##### Excerpted records #####

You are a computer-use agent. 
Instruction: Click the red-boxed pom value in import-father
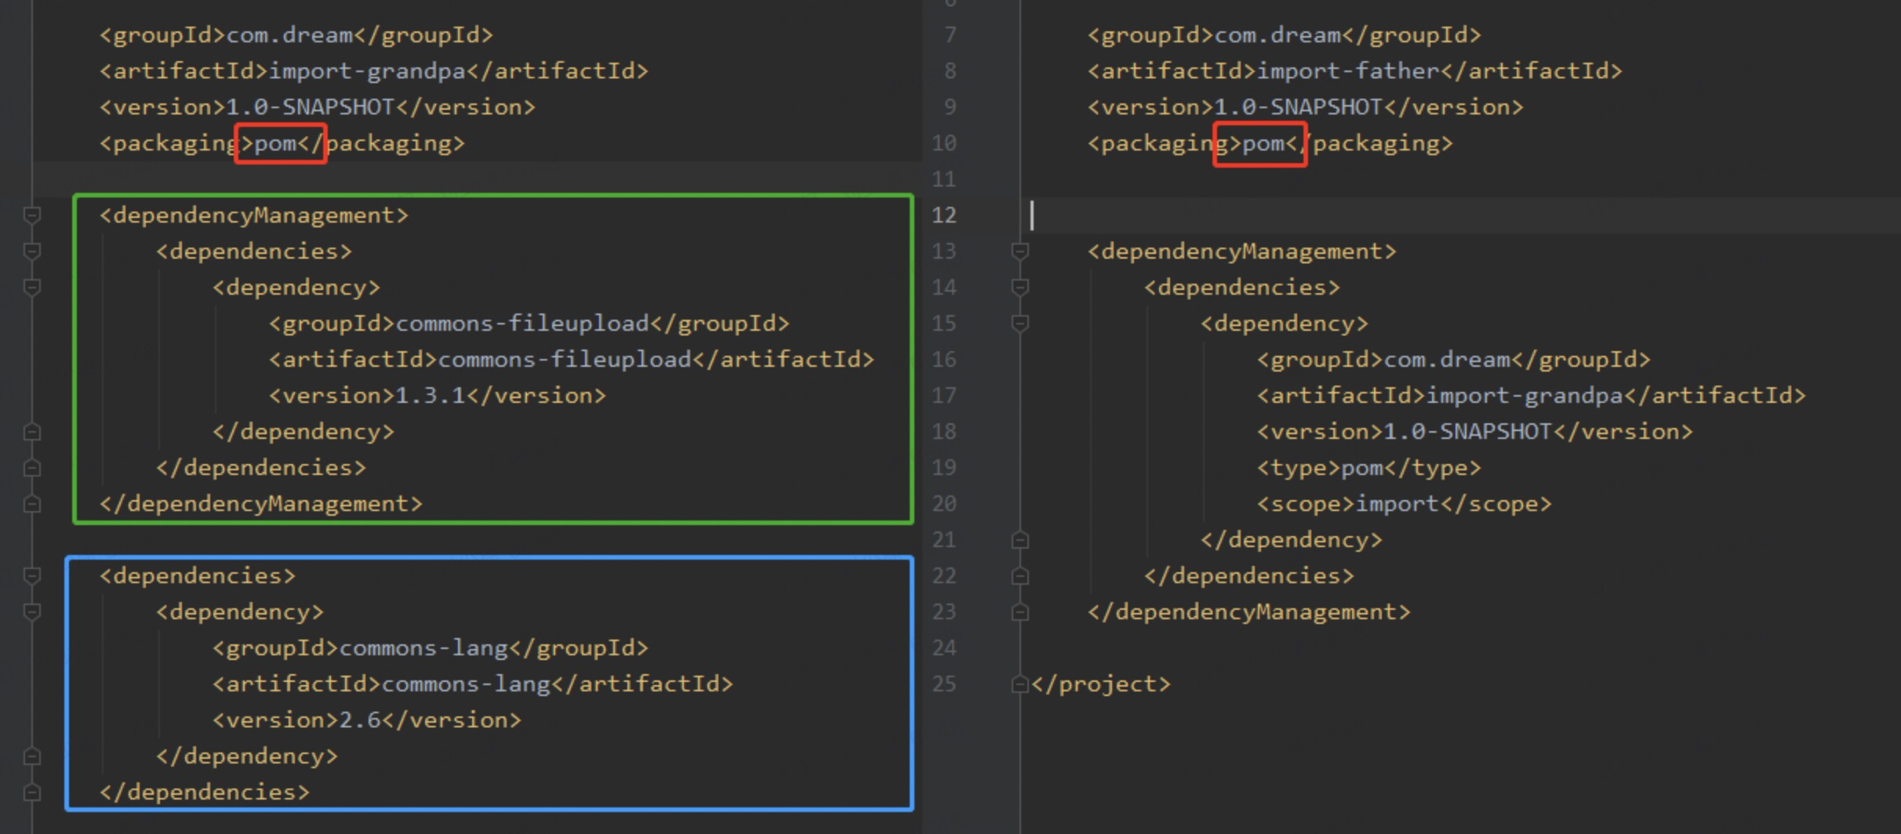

#####
##### Excerpted records #####

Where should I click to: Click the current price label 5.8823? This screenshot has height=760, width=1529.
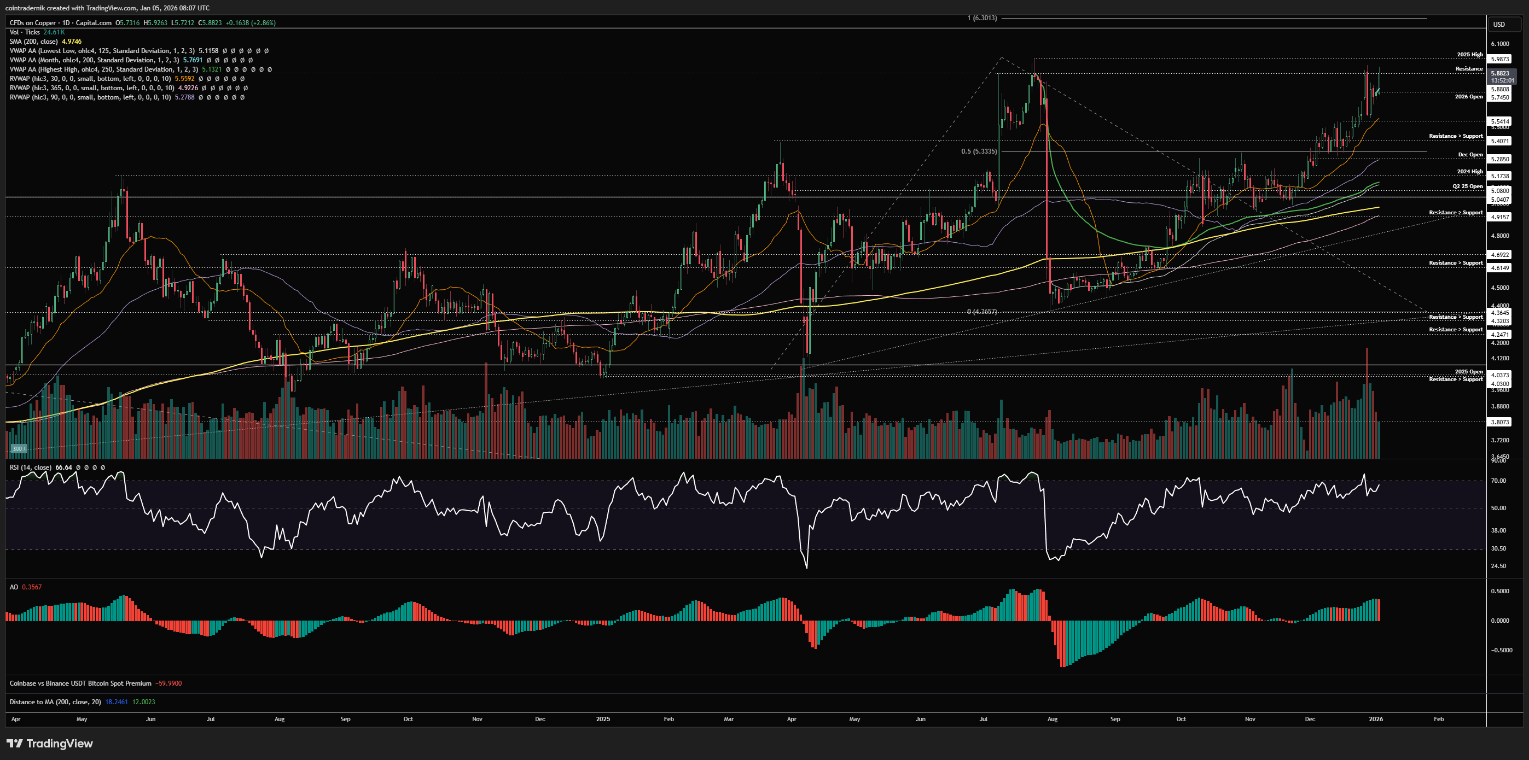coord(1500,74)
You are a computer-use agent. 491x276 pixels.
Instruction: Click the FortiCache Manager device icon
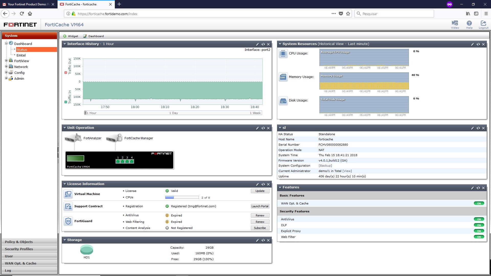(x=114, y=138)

#####
##### Excerpted records #####

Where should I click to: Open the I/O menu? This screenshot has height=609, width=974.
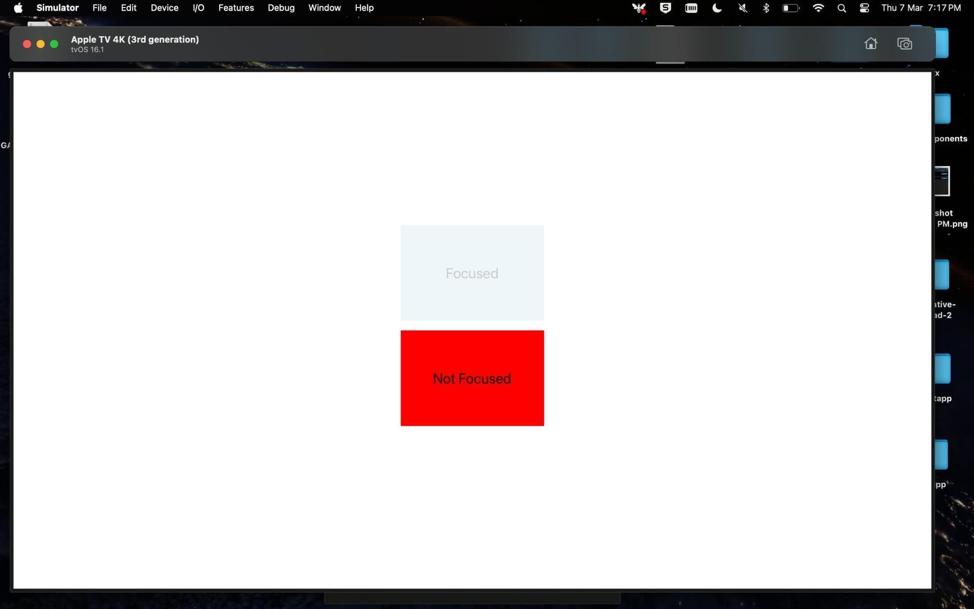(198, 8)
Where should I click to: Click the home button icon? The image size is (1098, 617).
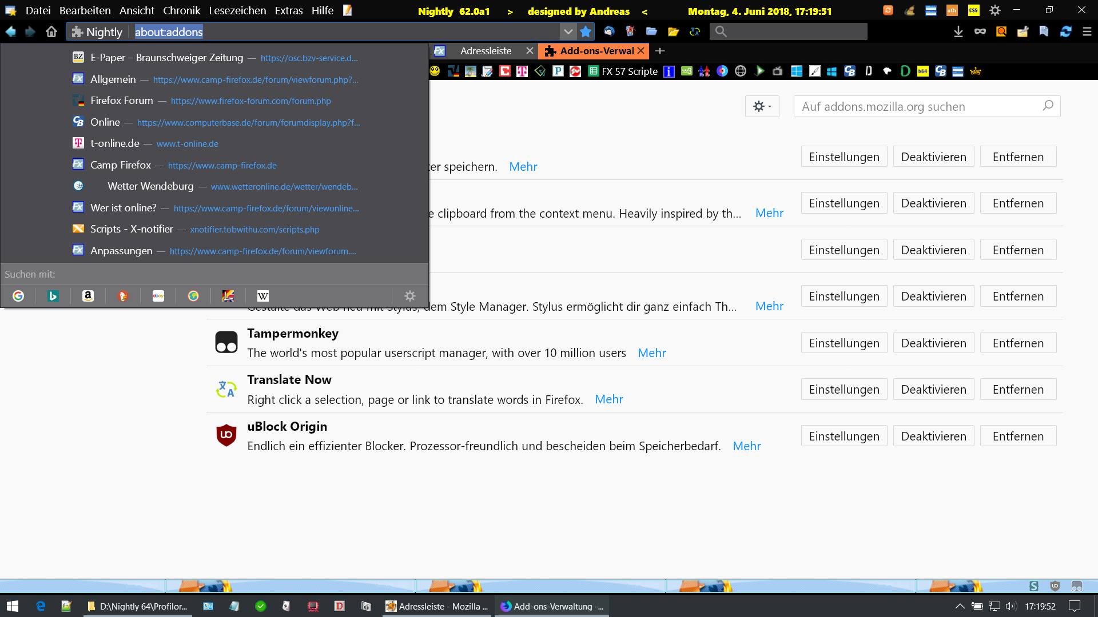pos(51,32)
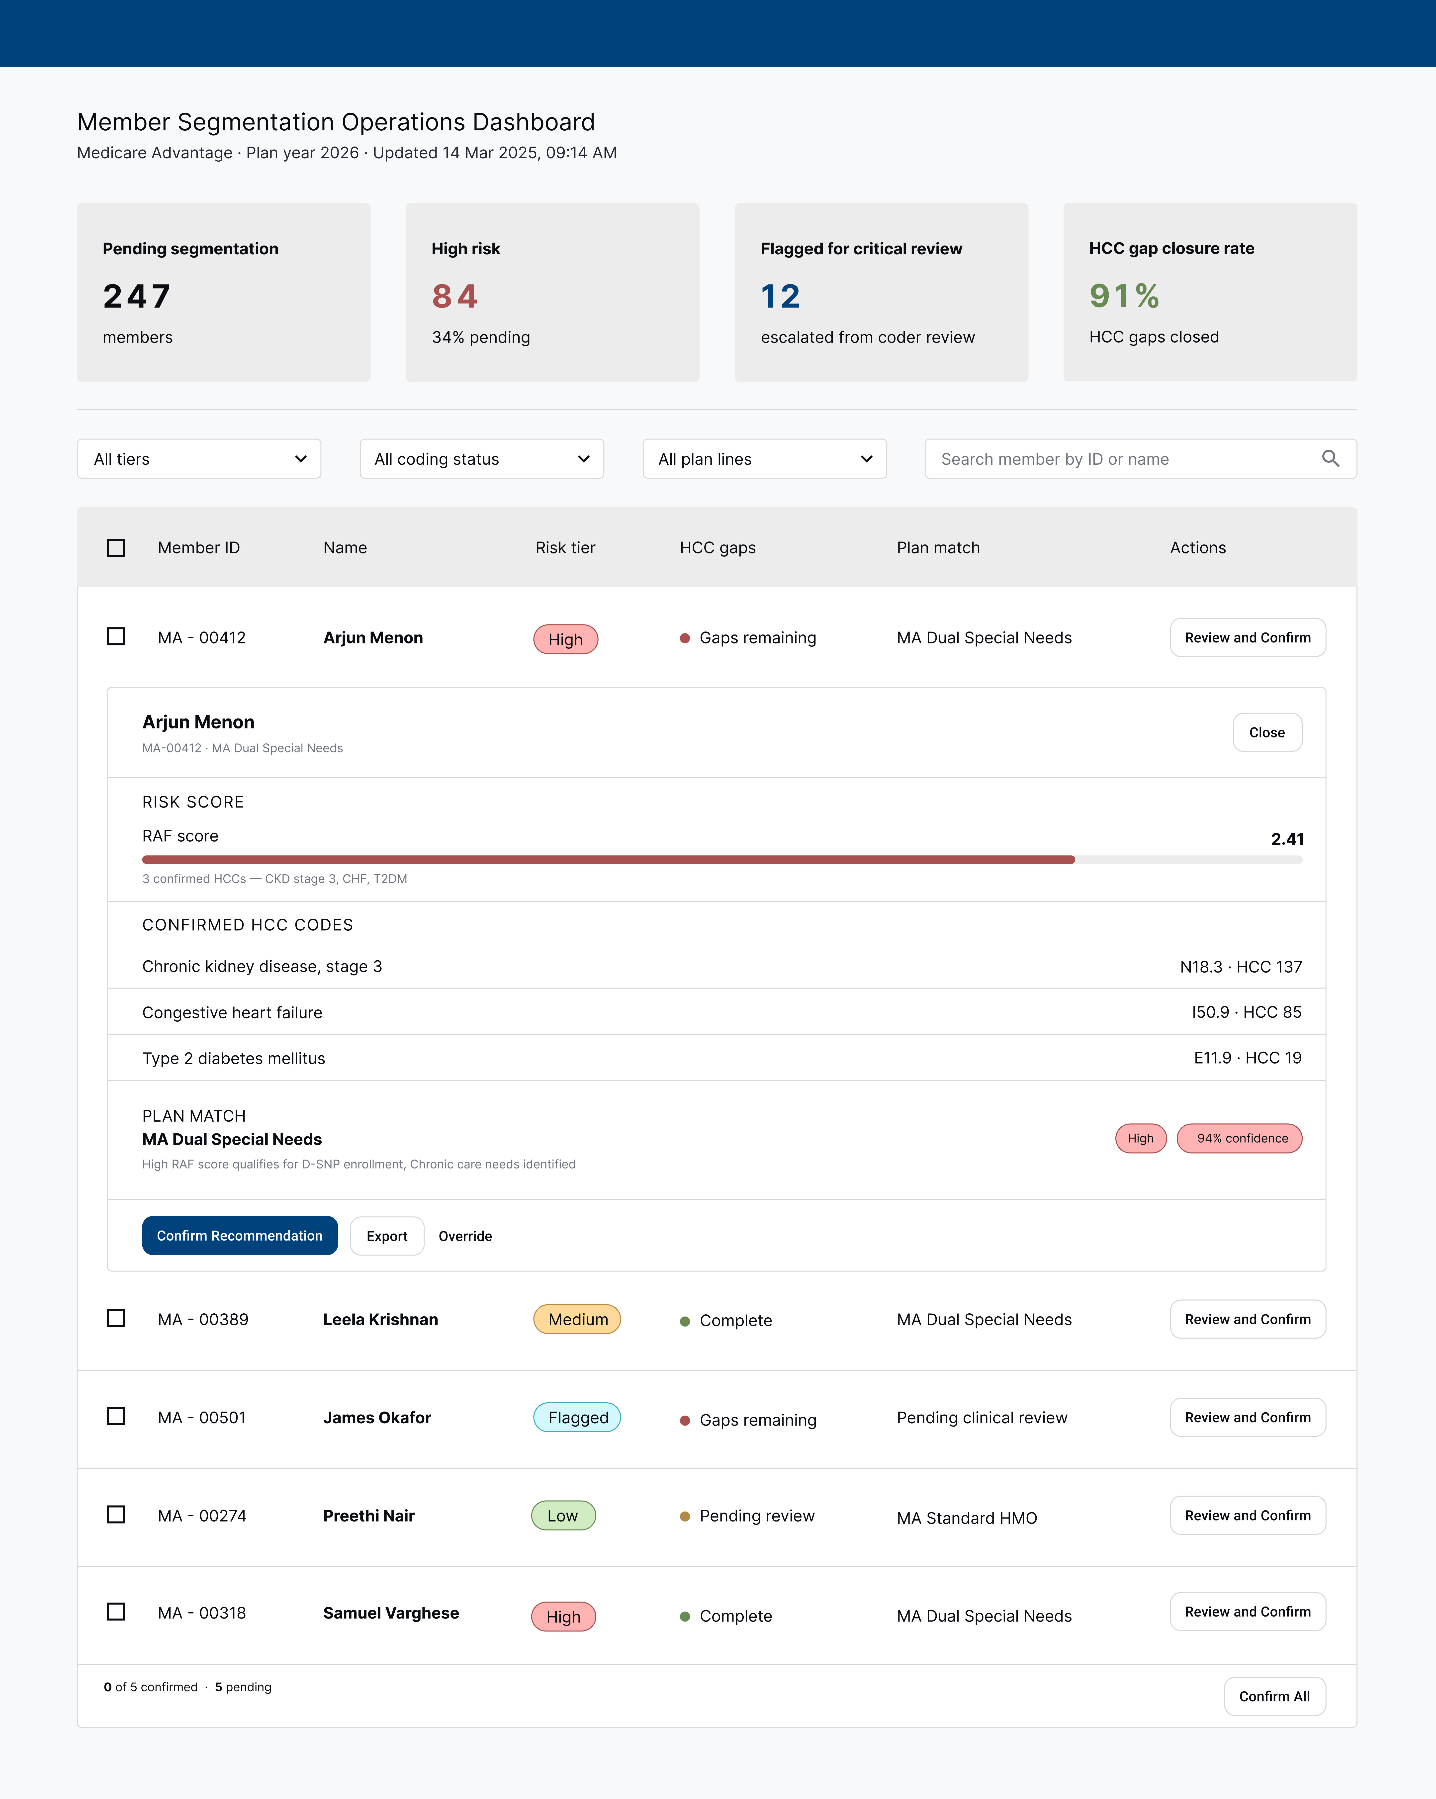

#####

What you should do – Return each line of the listing that holds the word "agent".

Result of the exercise –
You are a computer-use agent. 
You are a computer-use agent. 491x276 pixels.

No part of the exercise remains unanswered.